The entries are given below. Output each one unchanged.

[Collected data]
*** Block opens ***

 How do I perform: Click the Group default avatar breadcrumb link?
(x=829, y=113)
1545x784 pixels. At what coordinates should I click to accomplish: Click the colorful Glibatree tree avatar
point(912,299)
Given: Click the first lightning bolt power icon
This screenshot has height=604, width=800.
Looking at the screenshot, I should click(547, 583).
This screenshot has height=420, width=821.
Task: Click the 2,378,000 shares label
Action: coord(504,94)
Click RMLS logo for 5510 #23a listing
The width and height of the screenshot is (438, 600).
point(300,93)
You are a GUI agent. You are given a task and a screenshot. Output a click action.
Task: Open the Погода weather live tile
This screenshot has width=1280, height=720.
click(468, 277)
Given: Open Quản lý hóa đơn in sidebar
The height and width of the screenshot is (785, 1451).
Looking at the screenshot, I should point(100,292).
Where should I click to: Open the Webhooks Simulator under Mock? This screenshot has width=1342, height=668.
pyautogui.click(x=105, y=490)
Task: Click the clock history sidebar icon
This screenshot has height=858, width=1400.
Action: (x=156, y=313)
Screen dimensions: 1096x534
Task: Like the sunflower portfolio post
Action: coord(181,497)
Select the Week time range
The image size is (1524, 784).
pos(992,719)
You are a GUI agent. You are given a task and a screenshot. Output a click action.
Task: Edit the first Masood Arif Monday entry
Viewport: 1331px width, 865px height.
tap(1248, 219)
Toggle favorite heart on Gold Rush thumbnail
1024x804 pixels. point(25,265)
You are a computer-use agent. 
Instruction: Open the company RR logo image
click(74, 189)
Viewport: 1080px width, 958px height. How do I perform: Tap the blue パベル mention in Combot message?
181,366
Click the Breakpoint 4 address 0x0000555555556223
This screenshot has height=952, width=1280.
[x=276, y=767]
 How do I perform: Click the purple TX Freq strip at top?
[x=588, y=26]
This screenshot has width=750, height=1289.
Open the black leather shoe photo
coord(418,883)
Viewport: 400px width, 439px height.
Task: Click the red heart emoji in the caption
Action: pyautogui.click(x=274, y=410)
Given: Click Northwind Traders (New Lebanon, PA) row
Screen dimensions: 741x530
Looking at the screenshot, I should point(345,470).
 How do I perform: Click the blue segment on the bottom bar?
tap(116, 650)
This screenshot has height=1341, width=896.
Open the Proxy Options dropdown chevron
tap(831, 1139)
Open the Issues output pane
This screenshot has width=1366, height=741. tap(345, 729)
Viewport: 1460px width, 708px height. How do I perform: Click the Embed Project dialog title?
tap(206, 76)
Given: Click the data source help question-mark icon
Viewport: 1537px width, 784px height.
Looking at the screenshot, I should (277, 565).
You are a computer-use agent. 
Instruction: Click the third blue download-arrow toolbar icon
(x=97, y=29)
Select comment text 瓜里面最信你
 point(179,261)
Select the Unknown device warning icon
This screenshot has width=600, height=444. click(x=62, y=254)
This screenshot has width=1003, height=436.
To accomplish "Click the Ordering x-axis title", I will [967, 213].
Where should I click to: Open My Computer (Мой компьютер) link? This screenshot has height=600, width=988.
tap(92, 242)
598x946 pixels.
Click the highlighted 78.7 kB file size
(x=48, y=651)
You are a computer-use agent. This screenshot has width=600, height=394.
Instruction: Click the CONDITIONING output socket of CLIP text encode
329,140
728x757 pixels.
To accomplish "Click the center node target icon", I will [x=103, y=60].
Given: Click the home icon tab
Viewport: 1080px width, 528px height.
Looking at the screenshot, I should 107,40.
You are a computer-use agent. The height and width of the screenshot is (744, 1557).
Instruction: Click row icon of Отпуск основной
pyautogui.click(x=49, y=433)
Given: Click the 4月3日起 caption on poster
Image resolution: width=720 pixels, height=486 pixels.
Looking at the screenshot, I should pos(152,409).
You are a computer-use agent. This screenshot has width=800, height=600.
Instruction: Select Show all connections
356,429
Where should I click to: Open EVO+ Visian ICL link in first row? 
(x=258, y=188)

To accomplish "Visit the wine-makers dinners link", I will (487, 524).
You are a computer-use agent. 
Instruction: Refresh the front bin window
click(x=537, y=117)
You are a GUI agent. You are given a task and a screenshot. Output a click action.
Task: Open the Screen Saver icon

*** Block closes ***

**Answer to this task**.
 How do I perform: Click the Group default avatar breadcrumb link?
(x=829, y=113)
1545x784 pixels. At what coordinates should I click to accomplish: Click the colorful Glibatree tree avatar
point(912,299)
Given: Click the first lightning bolt power icon
This screenshot has height=604, width=800.
Looking at the screenshot, I should click(547, 583).
This screenshot has height=420, width=821.
Task: Click the 2,378,000 shares label
Action: coord(504,94)
Click RMLS logo for 5510 #23a listing
The width and height of the screenshot is (438, 600).
point(300,93)
You are a GUI agent. You are given a task and a screenshot. Output a click action.
Task: Open the Погода weather live tile
This screenshot has width=1280, height=720.
click(468, 277)
Given: Open Quản lý hóa đơn in sidebar
The height and width of the screenshot is (785, 1451).
Looking at the screenshot, I should point(100,292).
Where should I click to: Open the Webhooks Simulator under Mock? This screenshot has width=1342, height=668.
pyautogui.click(x=105, y=490)
Task: Click the clock history sidebar icon
This screenshot has height=858, width=1400.
Action: (x=156, y=313)
Screen dimensions: 1096x534
Task: Like the sunflower portfolio post
Action: coord(181,497)
Select the Week time range
The image size is (1524, 784).
pos(992,719)
You are a GUI agent. You are given a task and a screenshot. Output a click action.
Task: Edit the first Masood Arif Monday entry
Viewport: 1331px width, 865px height.
tap(1248, 219)
Toggle favorite heart on Gold Rush thumbnail
1024x804 pixels. point(25,265)
You are a computer-use agent. 
Instruction: Open the company RR logo image
click(74, 189)
Viewport: 1080px width, 958px height. How do I perform: Tap the blue パベル mention in Combot message?
181,366
Click the Breakpoint 4 address 0x0000555555556223
This screenshot has height=952, width=1280.
[x=276, y=767]
 How do I perform: Click the purple TX Freq strip at top?
[x=588, y=26]
This screenshot has width=750, height=1289.
Open the black leather shoe photo
coord(418,883)
Viewport: 400px width, 439px height.
Task: Click the red heart emoji in the caption
Action: pyautogui.click(x=274, y=410)
Given: Click Northwind Traders (New Lebanon, PA) row
Screen dimensions: 741x530
Looking at the screenshot, I should point(345,470).
 How do I perform: Click the blue segment on the bottom bar?
tap(116, 650)
This screenshot has height=1341, width=896.
Open the Proxy Options dropdown chevron
tap(831, 1139)
Open the Issues output pane
This screenshot has width=1366, height=741. tap(345, 729)
Viewport: 1460px width, 708px height. How do I perform: Click the Embed Project dialog title?
tap(206, 76)
Given: Click the data source help question-mark icon
Viewport: 1537px width, 784px height.
Looking at the screenshot, I should (277, 565).
You are a computer-use agent. 
Instruction: Click the third blue download-arrow toolbar icon
(x=97, y=29)
Select comment text 瓜里面最信你
 point(179,261)
Select the Unknown device warning icon
This screenshot has width=600, height=444. click(x=62, y=254)
This screenshot has width=1003, height=436.
To accomplish "Click the Ordering x-axis title", I will [967, 213].
Where should I click to: Open My Computer (Мой компьютер) link? This screenshot has height=600, width=988.
tap(92, 242)
598x946 pixels.
Click the highlighted 78.7 kB file size
(x=48, y=651)
You are a computer-use agent. This screenshot has width=600, height=394.
Instruction: Click the CONDITIONING output socket of CLIP text encode
329,140
728x757 pixels.
To accomplish "Click the center node target icon", I will [x=103, y=60].
Given: Click the home icon tab
Viewport: 1080px width, 528px height.
Looking at the screenshot, I should 107,40.
You are a computer-use agent. The height and width of the screenshot is (744, 1557).
Instruction: Click row icon of Отпуск основной
pyautogui.click(x=49, y=433)
Given: Click the 4月3日起 caption on poster
Image resolution: width=720 pixels, height=486 pixels.
Looking at the screenshot, I should pos(152,409).
You are a computer-use agent. This screenshot has width=800, height=600.
Instruction: Select Show all connections
356,429
Where should I click to: Open EVO+ Visian ICL link in first row? 
(x=258, y=188)

To accomplish "Visit the wine-makers dinners link", I will (487, 524).
You are a computer-use agent. 
Instruction: Refresh the front bin window
click(x=537, y=117)
You are a GUI agent. You are given a task and a screenshot. Output a click action.
Task: Open the Screen Saver icon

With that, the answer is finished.